Cheapskate Hall of Fame
How TOH online users saved $52,280 (and counting) on home improvements
Here at This Old House, we don't mind when people call us tightwads. In fact, we're proud of it. But our readers taught us a thing or two about thriftiness when we asked them to tell us how they're saving money on projects these days. As TOH readers pointed out, there are loads of ways to shave a few bucks—or even a few thousand bucks—off a project without sacrificing your goals.
"My husband and I split a large full bathroom into a guest half bath and a master bath. After getting several bids from reliable contractors, the price was still more than we had planned. Most contractors supply materials at retail prices, so I asked what the charge for the work would be if we bought materials ourselves. By having our contractor do installation only, and buying materials online or from discount sources ourselves, we were able to afford the renovation."
"We watched This Old House and read books about installing laminate floors ourselves, but it seemed like a lot of problems could arise. So we hired someone to install them, thinking we'd have to choose a lower-grade material to fit our budget. But our contractor told us we could pull up the existing floor ourselves and prep the area for him to save on labor costs, and so we got the floor we wanted."
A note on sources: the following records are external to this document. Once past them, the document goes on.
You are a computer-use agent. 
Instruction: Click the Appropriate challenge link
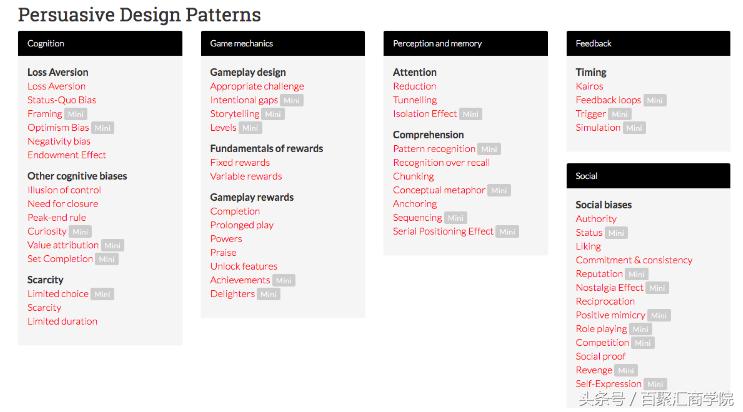[257, 87]

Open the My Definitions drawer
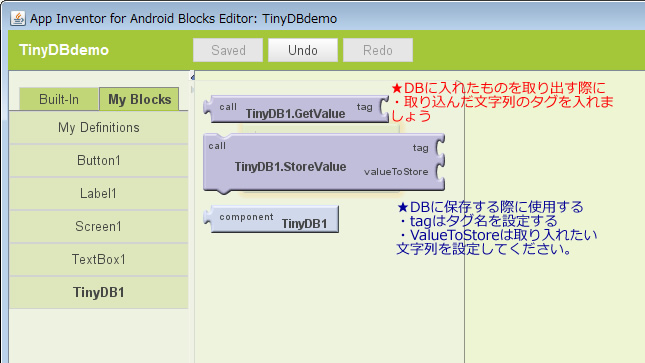[x=99, y=128]
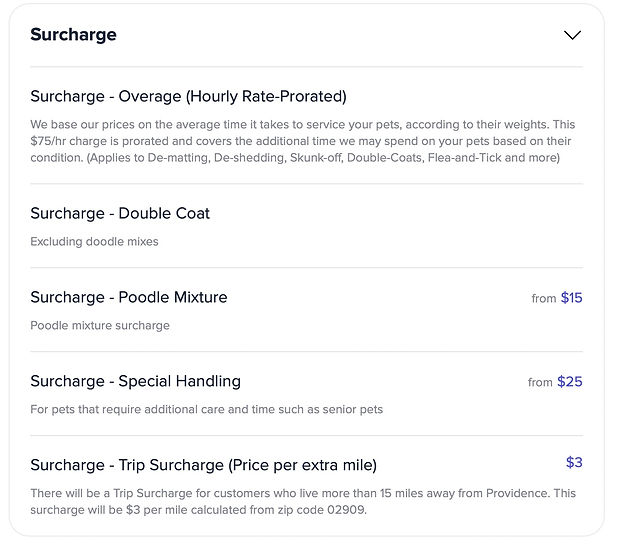The width and height of the screenshot is (618, 549).
Task: Click the $15 amount in blue
Action: pyautogui.click(x=571, y=298)
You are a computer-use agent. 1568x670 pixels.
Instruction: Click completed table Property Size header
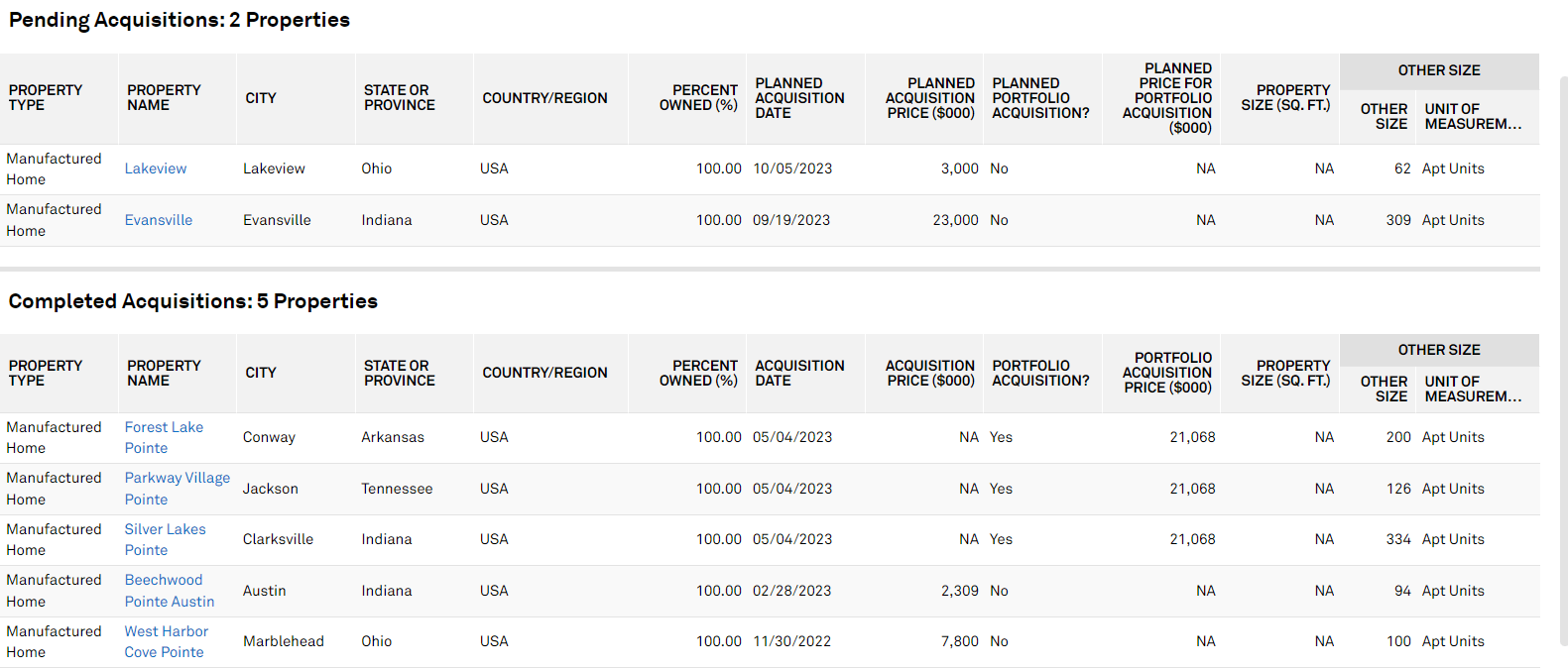[x=1285, y=373]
"The previous homeowners left an old dresser in the basement. I cleaned and painted it, then cut out the backs of the top drawers to accommodate water lines. Then I tiled the top of the dresser, put a couple of holes in two ceramic pasta bowls for sinks (make sure they're deep enough to avoid splashing), and found some inexpensive bar faucets to complete the vanity."
"Instead of paying a lot of money for a tile backsplash, I measured the backsplash area, went to a restaurant-supply store, and got a piece of stainless steel custom-cut for the space. I glued it on myself, and it fits perfectly and works great. For my countertops, I looked at granite but instead ended up buying butcher block from IKEA and had my contractor cut it to fit. I then stained it to match my floors. With an open kitchen plan, it really gives a finished look to the space."
"My husband and I wanted the look of a tin ceiling without having to foot the bill for the real thing. So we used anaglyptic wallpaper, an embossed, paintable paper. We bought it at Lowe's for $10 a roll; you can also find reproduction anaglyptic wallpapers online. It gave us the look and texture of a tin ceiling without the extra cost. We're very happy with the results."
"I decided that my Spanish-style ranch house would look best with 12x12 concrete tiles styled after Saltillo clay tiles. But after checking with manufacturers, I found out that readymade concrete tile would cost me between $8,000 and $10,000. Then I found a website called The Mold Store, where I could buy the molds and materials, and I'm making the tiles myself for about 25 cents a square foot. Massive savings!"
"Dumpsters from houses that are being demolished have lots of intact materials, and many superintendents will let you take whatever you want while they're working so they don't have to pay to throw it away. The things I've gotten by salvaging from the trash would have devastated my finances had I bought them new. In the past 14 months I've updated my 1949 house with new windows, leftover siding, recycled hardwood kitchen floors, and French doors, all saved from landfills and installed myself."